Articoli / Blog | 14 Giugno 2018

Visto/ Fede da marciapiede – La nuda verità. Fino a che punto ci si può mostrare?

Arriva l’estate e sento, soprattutto da signore di una certa età, proteste verso l’abitudine di svestirsi, di indossare costumi che nulla lasciano alla fantasia. Ricorrono frasi come: “Su una cosa i mussulmani hanno ragione, tutti questi corpi nudi d’estate sono uno schifo. Se le donne si coprissero, molte cose brutte non succederebbero”. Per un cattolico fino a che punto spogliarsi è peccato, va contro il senso religioso? 

Il corpo non deve mai essere fonte di vergogna e disagio. Si tratta di un tesoro che va protetto e custodito per far splendere la dignità della persona. Il pudore è l’educazione a percepire quando la proprio intimità è violata. Se sto con chi mi ama posso vivere una nudità che sento non come vergogna ma come bellezza del donarmi; per lo stesso principio, proprio perché so quanto valgo, quando sono con estranei la medesima nudità mi fa vergognare. Vale per il corpo esattamente quello che vale per le parole. A chi mi ama, posso raccontare le mie cose più intime e quel dono della mia intimità crea un legame: invece, le stesse cose raccontate a un estraneo sarebbero percepite da me come una tremenda violazione della mia privacy.

Non si tratta, quindi, in primo luogo di centimetri o di parti del corpo più o meno scoperte, si tratta di scoprire che la nostra persona è un tesoro e per questo, come ogni gioiello, va mostrato solo nel giusto contesto.

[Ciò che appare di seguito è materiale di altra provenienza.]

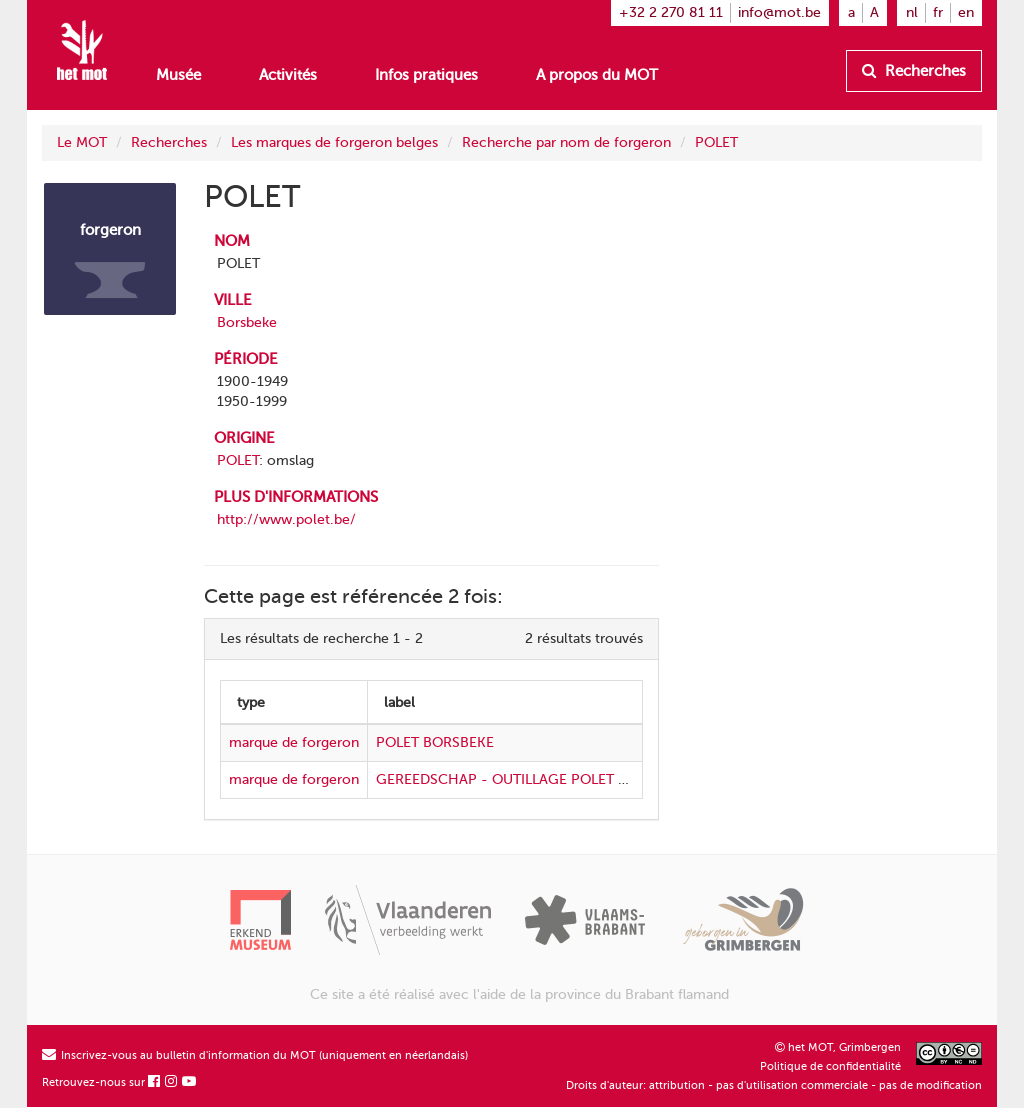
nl (912, 12)
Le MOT (82, 142)
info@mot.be (779, 12)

Coprirsi e basta non educa a nessuno pudore, anzi essere dannoso. Un indagine di Google afferma che i maggiori fruitori di pornografia in rete sono i paesi in cui la donna gira velata, cioè proprio quelli delle signore citate all’inizio. Seppellire una donna sotto montagne di veli non preserva dalla corruzione dei costumi. Il pudore è frutto della consapevolezza che ogni donna dovrebbe avere di essere bella e non di essere una pignatta colma di nefandezze. Chi si sente bella, si custodisce. Anche in costume. Anche in spiaggia. E dice no a chi la degrada e che la sporca. Perché si sa bella.